The King’s Man (R) Action – Ralph Fiennes takes the lead in a prequel to the big-budget Kingsman series wherein upper-class Brits attempt to avert geopolitical disaster in the early 20th century. Inventive action scenes, blue humor, lots of CGI effects. (Scheduled for release two years ago.)

Licorice Pizza (R) Comedy – Paul Thomas Anderson’s loose-jointed coming-of-age story is set in early ‘70s Southern California. It’s funny, surprising, heart-felt and powered by two brilliant performances by young stars Alana Haim and Cooper Hoffman.

Nightmare Alley (R) Suspense – Oscar-winner Guillermo del Toro’s (The Shape of Water) newest is a stylish remake of the 1947 Tyrone Power film about a bogus mentalist. Superb cast. One of the year’s best.

The Power of the Dog (R) Western – Many critics’ choice for the best picture of 2021 is best appreciated as a minimalist murder story. In 1925 Montana, brothers Benedict Cumerbatch and Jesse Plemons deal with the arrival of Kirsten Dunst and Kodi Smit-McPhee on their ranch.

tick, tick… BOOM! (PG-13) Musical – In the early ‘90s, Jonathan Larson, who would create the Broadway hit Rent before his untimely death, struggles with an early work. Andrew Garfield has a legitimate shot at an Oscar for his performance. Directed by Lin-Manuel Miranda.

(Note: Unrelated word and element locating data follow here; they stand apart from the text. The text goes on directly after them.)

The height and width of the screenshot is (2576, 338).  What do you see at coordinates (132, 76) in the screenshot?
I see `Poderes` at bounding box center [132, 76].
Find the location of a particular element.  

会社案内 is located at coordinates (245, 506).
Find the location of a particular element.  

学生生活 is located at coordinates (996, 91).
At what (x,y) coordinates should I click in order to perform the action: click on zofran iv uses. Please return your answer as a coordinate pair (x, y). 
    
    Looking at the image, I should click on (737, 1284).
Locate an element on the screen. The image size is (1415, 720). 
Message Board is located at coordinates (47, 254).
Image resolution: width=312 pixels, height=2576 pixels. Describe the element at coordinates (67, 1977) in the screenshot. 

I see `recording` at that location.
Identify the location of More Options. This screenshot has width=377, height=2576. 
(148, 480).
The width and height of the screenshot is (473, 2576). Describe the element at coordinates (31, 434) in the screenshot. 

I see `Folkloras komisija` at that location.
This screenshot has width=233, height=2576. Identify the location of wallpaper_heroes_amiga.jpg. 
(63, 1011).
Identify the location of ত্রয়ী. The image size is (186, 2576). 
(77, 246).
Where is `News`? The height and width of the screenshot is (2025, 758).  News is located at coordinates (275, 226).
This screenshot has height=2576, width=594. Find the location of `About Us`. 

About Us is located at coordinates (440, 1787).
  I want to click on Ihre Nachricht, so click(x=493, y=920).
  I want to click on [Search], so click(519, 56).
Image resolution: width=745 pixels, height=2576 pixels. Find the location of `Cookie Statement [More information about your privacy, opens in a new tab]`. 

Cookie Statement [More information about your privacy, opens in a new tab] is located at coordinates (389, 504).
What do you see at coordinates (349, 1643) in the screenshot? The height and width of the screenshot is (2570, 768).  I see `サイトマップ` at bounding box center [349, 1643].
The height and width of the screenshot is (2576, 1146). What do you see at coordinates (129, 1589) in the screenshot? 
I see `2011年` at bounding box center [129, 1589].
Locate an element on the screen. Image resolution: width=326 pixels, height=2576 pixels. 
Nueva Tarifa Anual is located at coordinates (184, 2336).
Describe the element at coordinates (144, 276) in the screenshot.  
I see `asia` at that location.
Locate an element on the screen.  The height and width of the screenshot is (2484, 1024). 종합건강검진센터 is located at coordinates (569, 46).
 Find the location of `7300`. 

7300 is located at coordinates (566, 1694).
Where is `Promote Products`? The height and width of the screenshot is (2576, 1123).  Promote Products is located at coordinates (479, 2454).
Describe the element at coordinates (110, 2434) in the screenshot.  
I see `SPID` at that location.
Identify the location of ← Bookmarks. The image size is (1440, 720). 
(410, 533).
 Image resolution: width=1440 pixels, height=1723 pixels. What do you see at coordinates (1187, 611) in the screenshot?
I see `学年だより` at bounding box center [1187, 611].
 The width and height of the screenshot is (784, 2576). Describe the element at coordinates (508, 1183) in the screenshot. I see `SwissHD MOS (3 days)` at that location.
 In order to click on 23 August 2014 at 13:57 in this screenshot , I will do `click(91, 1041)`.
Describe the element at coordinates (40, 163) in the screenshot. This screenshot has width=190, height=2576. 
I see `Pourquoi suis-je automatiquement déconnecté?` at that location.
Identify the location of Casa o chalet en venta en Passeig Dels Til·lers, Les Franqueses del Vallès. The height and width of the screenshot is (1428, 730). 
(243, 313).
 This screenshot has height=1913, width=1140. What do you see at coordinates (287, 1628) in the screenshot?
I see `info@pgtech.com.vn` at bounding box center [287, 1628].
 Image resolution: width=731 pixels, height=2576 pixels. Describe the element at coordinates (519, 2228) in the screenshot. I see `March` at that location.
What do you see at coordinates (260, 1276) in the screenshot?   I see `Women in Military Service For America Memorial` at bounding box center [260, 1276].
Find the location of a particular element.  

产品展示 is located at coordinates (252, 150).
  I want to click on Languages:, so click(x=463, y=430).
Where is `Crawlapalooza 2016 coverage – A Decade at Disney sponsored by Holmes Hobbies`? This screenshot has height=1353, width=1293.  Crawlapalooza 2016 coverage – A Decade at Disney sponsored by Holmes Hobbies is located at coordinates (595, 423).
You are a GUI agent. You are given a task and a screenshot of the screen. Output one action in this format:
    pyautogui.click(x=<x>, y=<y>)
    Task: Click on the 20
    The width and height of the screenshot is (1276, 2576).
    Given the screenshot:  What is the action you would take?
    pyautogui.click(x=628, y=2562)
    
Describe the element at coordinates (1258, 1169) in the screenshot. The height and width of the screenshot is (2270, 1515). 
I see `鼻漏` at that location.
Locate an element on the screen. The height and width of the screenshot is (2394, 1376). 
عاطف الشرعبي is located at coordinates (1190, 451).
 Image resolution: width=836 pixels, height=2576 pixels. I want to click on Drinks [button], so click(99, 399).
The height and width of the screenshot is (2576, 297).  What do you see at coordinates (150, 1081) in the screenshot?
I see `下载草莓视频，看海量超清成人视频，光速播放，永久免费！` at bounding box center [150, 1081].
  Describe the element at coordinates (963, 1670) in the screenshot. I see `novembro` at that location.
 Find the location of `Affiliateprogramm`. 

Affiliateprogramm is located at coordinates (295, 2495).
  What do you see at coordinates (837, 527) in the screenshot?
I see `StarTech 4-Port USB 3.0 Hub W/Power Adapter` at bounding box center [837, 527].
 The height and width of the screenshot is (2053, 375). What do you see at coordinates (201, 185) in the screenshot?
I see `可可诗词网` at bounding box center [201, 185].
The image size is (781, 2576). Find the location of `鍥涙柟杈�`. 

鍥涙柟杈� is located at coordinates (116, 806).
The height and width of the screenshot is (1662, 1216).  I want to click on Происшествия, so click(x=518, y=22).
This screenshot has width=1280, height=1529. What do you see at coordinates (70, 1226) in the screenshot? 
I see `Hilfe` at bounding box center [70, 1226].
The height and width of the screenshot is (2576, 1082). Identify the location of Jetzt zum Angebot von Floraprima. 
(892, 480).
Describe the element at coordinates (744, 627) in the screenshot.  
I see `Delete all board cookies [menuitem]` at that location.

The Tragedy of Macbeth (R) Drama – Denzel Washington and Frances McDormand star in Joel Coen’s horror-tinged black-and-white interpretation of Shakespeare’s “Scottish play.” Probable Oscar nominee in several categories is easy to admire, hard to love. In theaters and on AppleTV.

West Side Story (PG-13) Musical – Stephen Spielberg’s long-awaited re-make of the beloved multi-Oscar winner is finally on the big screen. Exceptionally well done box-office disappointment.